Rosalia, one of the world’s most popular singers, has apologized after becoming embroiled in a long-running controversy surrounding Pablo Picasso, whose work she initially praised before later admitting she didn’t know enough about his biography.
The Spanish singer sparked the controversy after appearing on a Spotify podcast with Argentinian author Mariana Enriquez, best known for her novels the night we shared. “I really liked Picasso and I never bothered to differentiate between the artist and the work,” Rosalía said in the episode released on March 3. “Maybe I won’t like him that much because of what I’ve been told, but who knows, maybe I will. I don’t know and I don’t care, I like his work.”
This weekend, however, Rosalía expressed a different opinion about the artist. In the TikTok, she was “upset by what I said about Picasso.” Additionally, she says, “It’s important not to talk about certain topics when you don’t know everything there is to know.”
Rosalía is presumably referring to Picasso’s well-documented history of physically and emotionally abusing the female lovers he pursued. In a famous memoir, Françoise Gilot, an artist in her own right, recalled that Picasso treated women like “goddesses and doormats” and claimed that at one point during their decade-long romance, he even threatened to throw her off a bridge. She also said Picasso often pitted her against other women and that he cheated on her.
Meanwhile, Surrealist photographer Dora Maar, whom Picasso memorialized in his “Weeping Woman” painting, also said Picasso abused her. Picasso began a relationship with another of his lovers, Marie-Thérèse Walter, when she was just 17 years old. All of these women’s stories appear in Sue Roy’s recent book Hidden Portraits: Six Women Who Shaped Picasso’s Lifeand other books on the subject.
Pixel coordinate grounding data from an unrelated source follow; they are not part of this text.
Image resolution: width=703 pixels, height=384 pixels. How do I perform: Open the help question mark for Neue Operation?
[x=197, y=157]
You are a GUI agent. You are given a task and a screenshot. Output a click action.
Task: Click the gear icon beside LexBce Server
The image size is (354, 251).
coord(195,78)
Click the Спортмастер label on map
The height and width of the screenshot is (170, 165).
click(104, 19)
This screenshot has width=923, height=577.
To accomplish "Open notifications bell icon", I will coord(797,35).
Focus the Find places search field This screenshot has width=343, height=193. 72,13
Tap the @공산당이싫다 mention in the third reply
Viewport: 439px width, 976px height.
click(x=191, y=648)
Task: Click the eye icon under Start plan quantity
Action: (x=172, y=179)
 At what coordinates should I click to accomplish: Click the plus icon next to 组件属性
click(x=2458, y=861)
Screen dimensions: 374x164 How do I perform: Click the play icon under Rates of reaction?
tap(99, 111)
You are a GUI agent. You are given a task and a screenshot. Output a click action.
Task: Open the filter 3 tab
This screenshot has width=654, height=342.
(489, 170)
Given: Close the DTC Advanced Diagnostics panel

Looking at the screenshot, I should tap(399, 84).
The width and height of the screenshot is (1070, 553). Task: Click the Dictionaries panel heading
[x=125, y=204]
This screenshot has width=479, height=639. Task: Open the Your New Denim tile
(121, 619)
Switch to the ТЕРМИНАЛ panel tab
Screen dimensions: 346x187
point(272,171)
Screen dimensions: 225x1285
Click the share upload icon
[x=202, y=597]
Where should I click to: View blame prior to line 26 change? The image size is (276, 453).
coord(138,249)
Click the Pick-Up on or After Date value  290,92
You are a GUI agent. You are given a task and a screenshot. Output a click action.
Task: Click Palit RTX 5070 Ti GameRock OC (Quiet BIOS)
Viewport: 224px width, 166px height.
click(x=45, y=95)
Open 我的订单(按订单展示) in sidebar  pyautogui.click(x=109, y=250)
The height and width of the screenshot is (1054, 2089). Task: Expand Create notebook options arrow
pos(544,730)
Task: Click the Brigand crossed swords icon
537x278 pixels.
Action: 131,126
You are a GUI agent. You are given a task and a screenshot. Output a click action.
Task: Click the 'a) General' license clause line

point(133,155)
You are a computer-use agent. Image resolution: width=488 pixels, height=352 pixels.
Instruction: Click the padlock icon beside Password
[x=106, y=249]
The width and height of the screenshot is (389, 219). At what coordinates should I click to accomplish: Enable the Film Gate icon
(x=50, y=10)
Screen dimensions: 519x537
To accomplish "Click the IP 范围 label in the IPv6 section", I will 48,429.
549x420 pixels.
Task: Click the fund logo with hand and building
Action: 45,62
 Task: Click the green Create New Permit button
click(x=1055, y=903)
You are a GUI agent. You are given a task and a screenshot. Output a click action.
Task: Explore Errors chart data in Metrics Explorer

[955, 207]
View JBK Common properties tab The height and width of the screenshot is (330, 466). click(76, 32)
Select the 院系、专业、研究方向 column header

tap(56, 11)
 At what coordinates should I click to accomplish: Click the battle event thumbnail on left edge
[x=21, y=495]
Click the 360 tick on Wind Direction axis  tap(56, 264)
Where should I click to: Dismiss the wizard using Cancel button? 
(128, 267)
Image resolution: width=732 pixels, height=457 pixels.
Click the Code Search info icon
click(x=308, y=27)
Gilot, Walter, and Maar have historically been considered Picasso’s “muses,” a term that many now consider misogynistic because it took away agency from these women. Furthermore, some believe that the term implies that their victimhood was necessary to Picasso’s creative ethos.
Indeed, historians, biographers and institutions often place Picasso, a pioneer of modernism who helped usher in Cubism and other genres, alongside Picasso, a punitive and often manipulative male “genius.” In 2023, for example, the Brooklyn Museum hosted comedian Hannah Gadsby for an exhibition on the subject called “It’s Pablo-esque: Picasso through the Eyes of Hannah Gadsby.”
“I personally think Picasso was a great man, as you usually say, you know, you heard about him, but I didn’t know that there were actual cases of abuse,” Rosalia said in her TikTok.
She added, “I want to apologize if I lacked sensitivity in my conversation with Mariana and lacked absolute empathy for these women and these testimonies.” The TikTok has been viewed more than 8 million times.
Several people in the comments thanked Rosalia for revealing this side of Picasso’s life. “I had no idea what Picasso did until Rosalia spoke up!” read one comment that has received more than 1,700 likes.